図3の結果より、実施例1の超電導線材は、180℃以下の温度で加熱する場合は、120分間加熱を行っても超電導特性が劣化しないことが確認された。また、200℃で加熱する場合は、60分間の加熱を行っても臨界電流値の保持率Ic/Ic0>95%であり、超電導特性が保持されることが確認された。
評価1および評価2の結果より、基材と中間層とキャップ層と酸化物超電導層と保護層と金属安定化層とが積層されて形成された実施例1の超電導線材は、加熱温度200℃以下、加熱時間60分以下で加熱処理を行うことにより、加熱処理後も超電導特性が保持されることが確認された。
「評価3:耐熱性試験(加熱温度の検討(2))」
実施例1〜4で作製した各超電導線材について、10分間、160〜240℃の温度で加熱し、加熱前の超電導線材の臨界電流値Ic0と、加熱後の超電導線材の臨界電流値Icとの比(Ic/Ic0)を算出し、加熱による超電導特性の変化を評価した。結果を図5にプロットした。図5は、実施例1〜4の超電導線材について、加熱温度に対して、超電導線材の臨界電流値の保持率Ic/Ic0[%]をプロットしたグラフである。
図5の結果より、金属安定化層である銅層を有さない実施例2、銅層の厚みが0.05mmである実施例3、銅層の厚みが0.1mmである実施例1、銅層の厚みが0.3mmである実施例4のいずれの超電導線材においても、200℃以下の温度で加熱処理を行っても臨界電流値の保持率Ic/Ic0>95%であり、超電導特性が保持されることが確認された。
「評価4:耐熱性試験(加熱時間の検討(2))」
実施例2で作製した超電導線材について、10〜120分間、180℃、200℃および220℃の温度で加熱し、加熱前の超電導線材の臨界電流値Ic0と、加熱後の超電導線材の臨界電流値Icとの比(Ic/Ic0)を算出し、加熱による超電導特性の変化を評価した。
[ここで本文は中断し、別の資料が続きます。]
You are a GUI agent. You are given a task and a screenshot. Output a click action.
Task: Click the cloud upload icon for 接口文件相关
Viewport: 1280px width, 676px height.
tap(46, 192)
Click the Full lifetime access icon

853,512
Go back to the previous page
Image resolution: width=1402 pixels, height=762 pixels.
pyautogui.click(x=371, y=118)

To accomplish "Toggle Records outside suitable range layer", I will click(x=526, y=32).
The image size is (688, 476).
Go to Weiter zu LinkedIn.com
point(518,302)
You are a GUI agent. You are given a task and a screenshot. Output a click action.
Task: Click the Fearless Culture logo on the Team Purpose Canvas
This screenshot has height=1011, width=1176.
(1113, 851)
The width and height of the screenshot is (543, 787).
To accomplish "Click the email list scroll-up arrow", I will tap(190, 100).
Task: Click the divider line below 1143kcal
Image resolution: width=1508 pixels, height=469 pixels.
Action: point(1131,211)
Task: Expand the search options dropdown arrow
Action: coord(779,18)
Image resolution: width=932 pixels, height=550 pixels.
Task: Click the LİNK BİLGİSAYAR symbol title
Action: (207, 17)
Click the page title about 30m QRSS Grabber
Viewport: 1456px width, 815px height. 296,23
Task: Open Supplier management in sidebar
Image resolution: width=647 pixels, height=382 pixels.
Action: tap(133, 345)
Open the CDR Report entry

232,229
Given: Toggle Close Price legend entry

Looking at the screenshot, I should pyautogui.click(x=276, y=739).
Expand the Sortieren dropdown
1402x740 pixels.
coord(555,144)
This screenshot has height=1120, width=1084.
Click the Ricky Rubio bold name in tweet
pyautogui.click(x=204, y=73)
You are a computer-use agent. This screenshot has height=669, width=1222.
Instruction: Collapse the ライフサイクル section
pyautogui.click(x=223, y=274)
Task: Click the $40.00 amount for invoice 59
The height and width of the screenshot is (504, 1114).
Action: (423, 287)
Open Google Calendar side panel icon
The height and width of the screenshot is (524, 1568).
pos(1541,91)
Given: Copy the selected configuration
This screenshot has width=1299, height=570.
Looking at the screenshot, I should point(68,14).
結果を図6にプロットした。図6は、実施例2の超電導線材について、加熱時間に対して、超電導線材の臨界電流値の保持率Ic/Ic0[%]をプロットしたグラフである。
図6の結果より、実施例2の超電導線材は、180℃以下の温度で加熱する場合は、120分間加熱を行っても超電導特性が劣化しないことが確認された。また、200℃で加熱する場合は、60分間の加熱を行っても臨界電流値の保持率Ic/Ic0≧95%であり、超電導特性が保持されることが確認された。さらに、220℃で加熱する場合は、30分間の加熱を行っても臨界電流値の保持率Ic/Ic0≧95%であり、超電導特性が保持されることが確認された。
「エナメル被覆超電導線材の作製(1)」
(実施例5)
実施例1と同様にして作製した超電導線材の外周面に、エナメル樹脂(ウレタン樹脂(ポリオール)、伊藤製油社製、商品名URIC H−31)を塗布し、200℃、15分間の焼付け処理を行うことにより厚さ20μmのエナメル層を形成し、エナメル被覆超電導線材を作製した。
(実施例6)
エナメル樹脂の焼付け処理を200℃、30分間行った以外は、実施例5と同様にしてエナメル被覆超電導線材を作製した。
(実施例7)
実施例2と同様にして作製した超電導線材の外周面に、エナメル樹脂(ウレタン樹脂(ポリオール)、伊藤製油社製、商品名URIC H−31)を塗布し、200℃、10分間の焼付け処理を行うことによりエナメル層を形成し、エナメル被覆超電導線材を作製した。
(実施例8)
エナメル樹脂の焼付け処理を200℃、30分間行った以外は、実施例7と同様にしてエナメル被覆超電導線材を作製した。
「評価」
実施例5〜8で作製した各エナメル被覆超電導線材について、エナメル樹脂焼付け処理前の超電導線材の臨界電流値Ic0と、エナメル樹脂焼付け処理後の超電導線材の臨界電流値Icとの比である臨界電流値の保持率Ic/Ic0[%]を算出した。結果を表1に示す。
Figure 0005663244
表1の結果より、実施例5〜8のエナメル被覆超電導線材はいずれも、エナメル樹脂の焼付け処理後も、臨界電流値の保持率Ic/Ic0≧95%であり、超電導特性が保持されていた。
「エナメル被覆超電導線材の作製(2)」
(実施例9〜11)
実施例1と同様にして作製した超電導線材の外周面に、表2記載のエナメル樹脂を塗布し、180℃、18分間の焼付け処理を行うことにより厚さ20μmのエナメル層を形成し、実施例9〜12のエナメル被覆超電導線材を作製した。
「評価」
実施例9〜12で作製した各エナメル被覆超電導線材について、エナメル樹脂焼付け処理前の超電導線材の臨界電流値Ic0と、エナメル樹脂焼付け処理後の超電導線材の臨界電流値Icとの比である臨界電流値の保持率Ic/Ic0[%]を算出した。結果を表2に併記した。
Figure 0005663244
表2の結果より、実施例9〜11のエナメル被覆超電導線材はいずれも、エナメル樹脂の焼付け処理後も、臨界電流値の保持率Ic/Ic0≧95%であり、超電導特性が保持されていた。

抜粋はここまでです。